[Data records]
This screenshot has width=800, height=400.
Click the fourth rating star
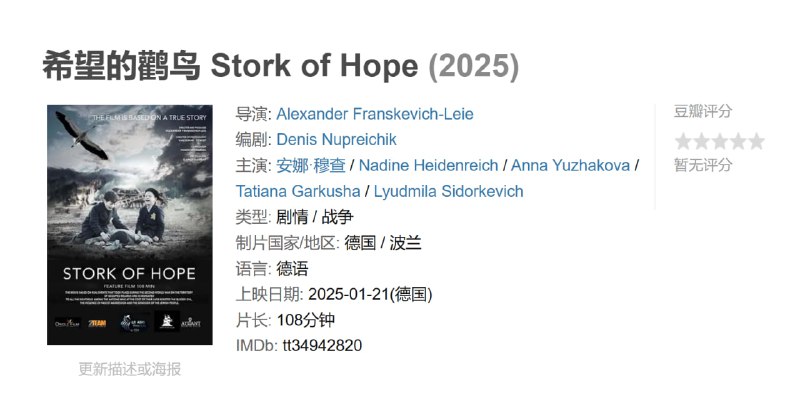tap(737, 141)
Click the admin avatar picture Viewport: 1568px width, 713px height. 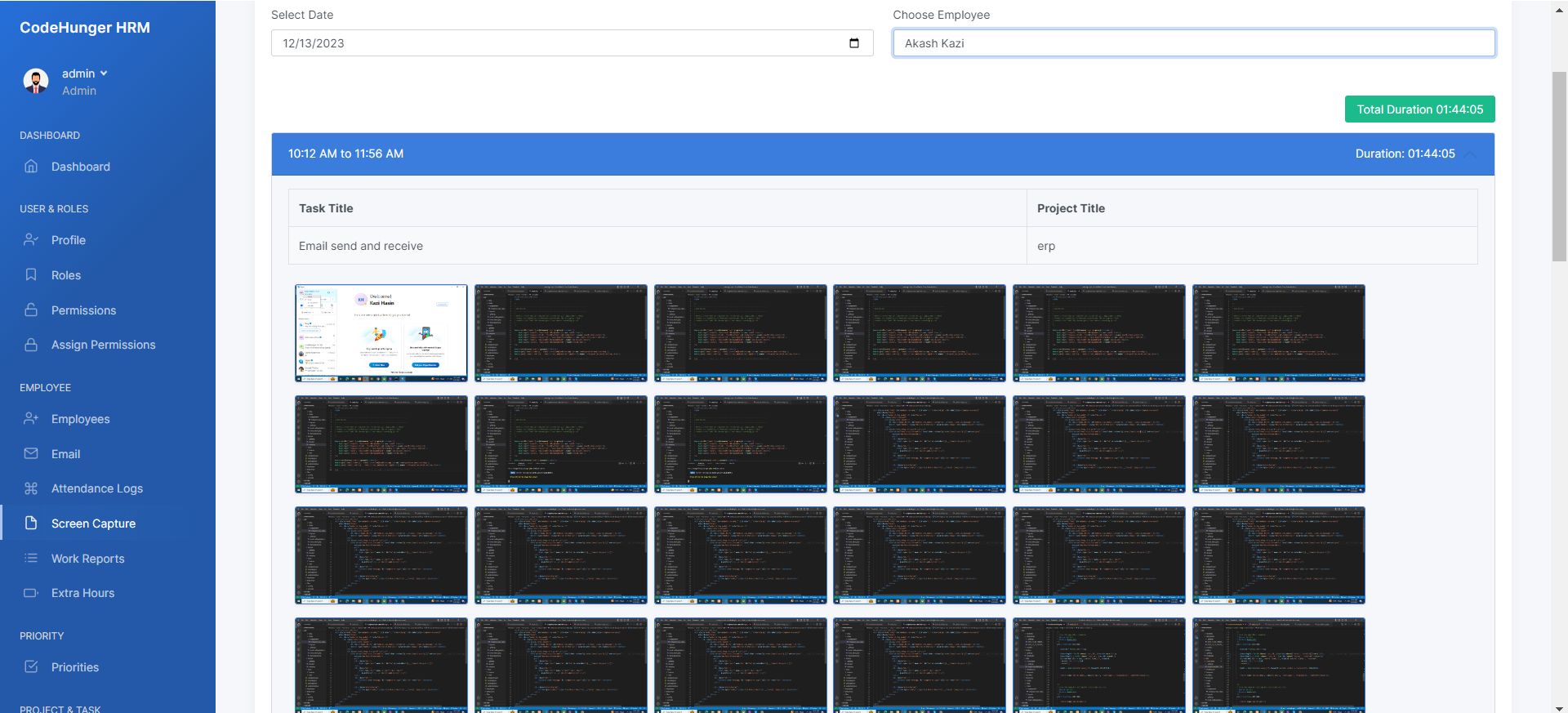(x=36, y=81)
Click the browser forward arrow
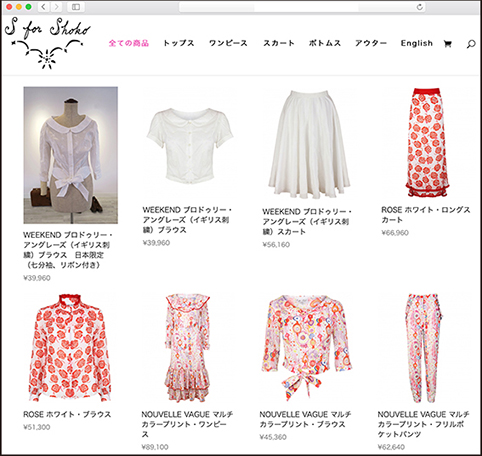The image size is (482, 456). point(56,7)
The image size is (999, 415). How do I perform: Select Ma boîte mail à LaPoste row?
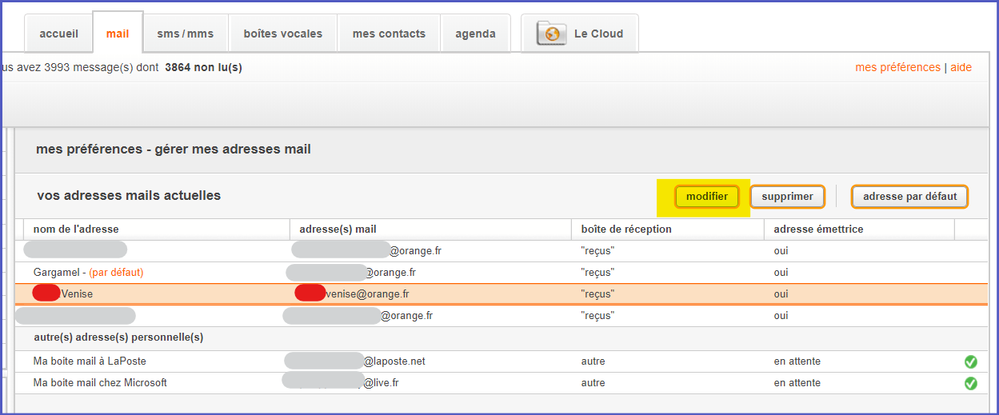point(90,360)
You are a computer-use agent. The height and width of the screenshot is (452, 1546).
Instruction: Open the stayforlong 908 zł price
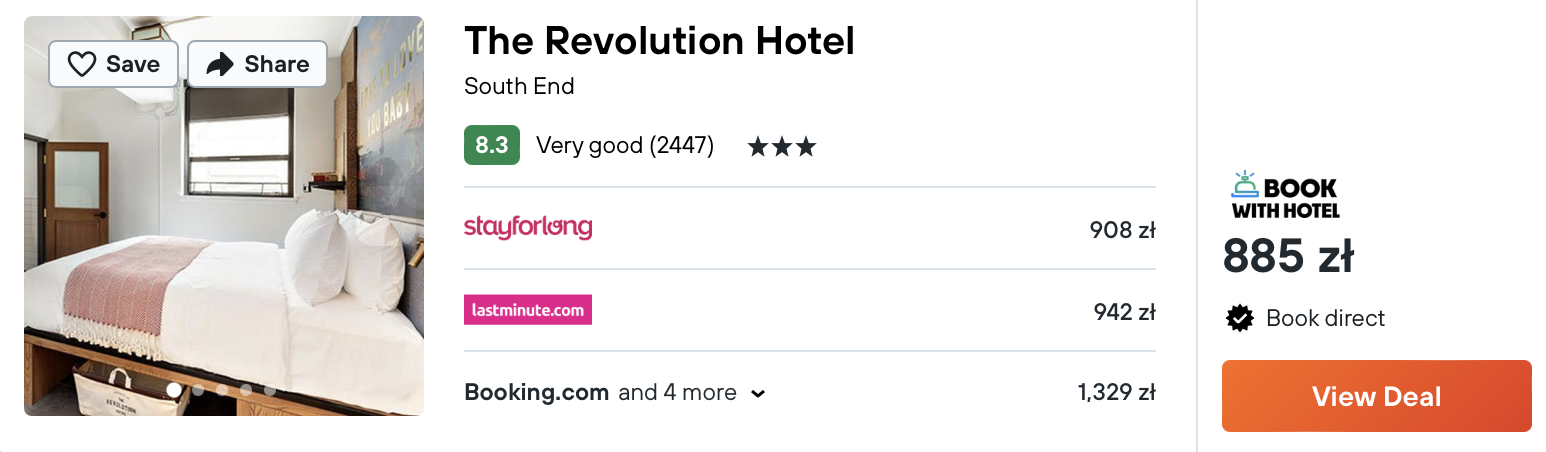pyautogui.click(x=1122, y=230)
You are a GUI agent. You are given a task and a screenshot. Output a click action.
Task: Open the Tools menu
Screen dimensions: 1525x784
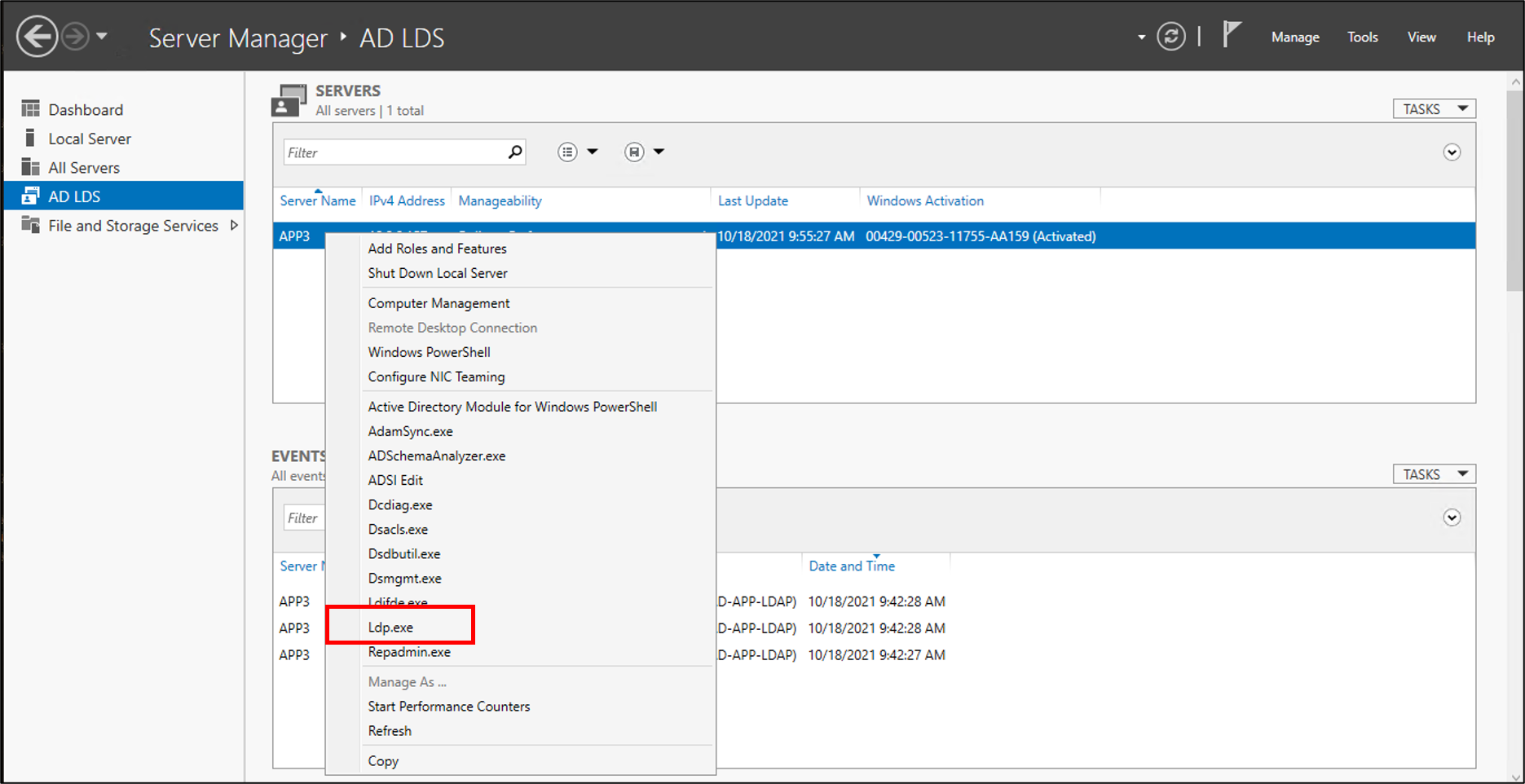1362,37
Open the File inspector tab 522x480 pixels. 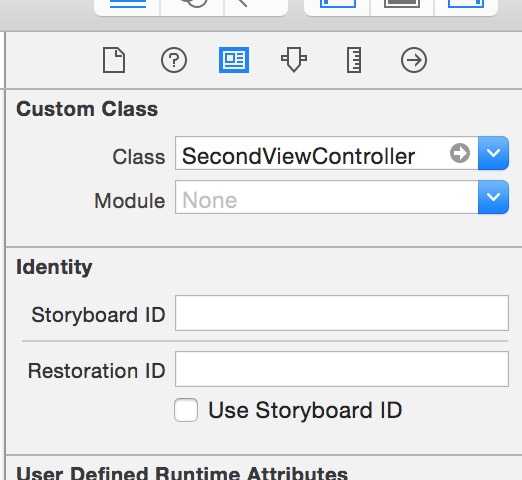[x=114, y=60]

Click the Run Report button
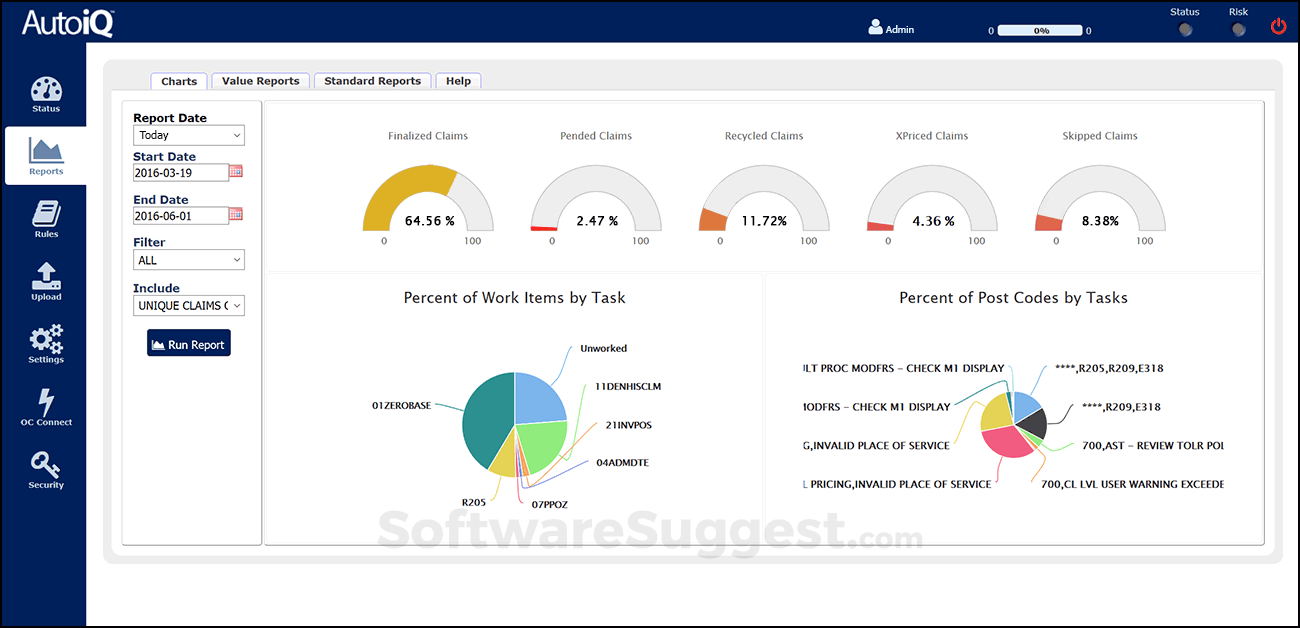pos(188,342)
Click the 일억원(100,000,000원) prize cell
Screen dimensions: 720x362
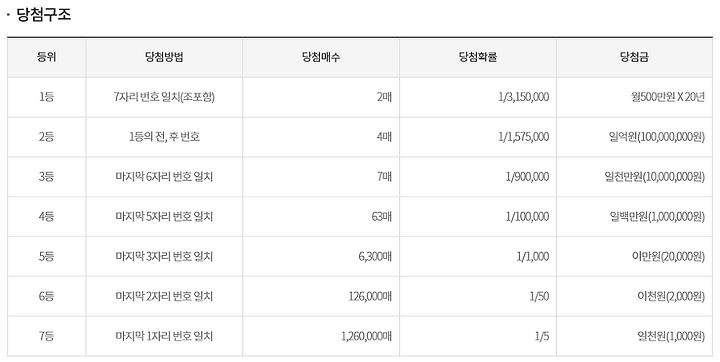click(635, 137)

## Task to carry out
Locate the line containing "Click the Run Report button" in the records above, then output it and every line after it through the last, excluding pictures.

## Answer to this task
Click the Run Report button
pos(188,342)
Click the 일억원(100,000,000원) prize cell
Screen dimensions: 720x362
click(635, 137)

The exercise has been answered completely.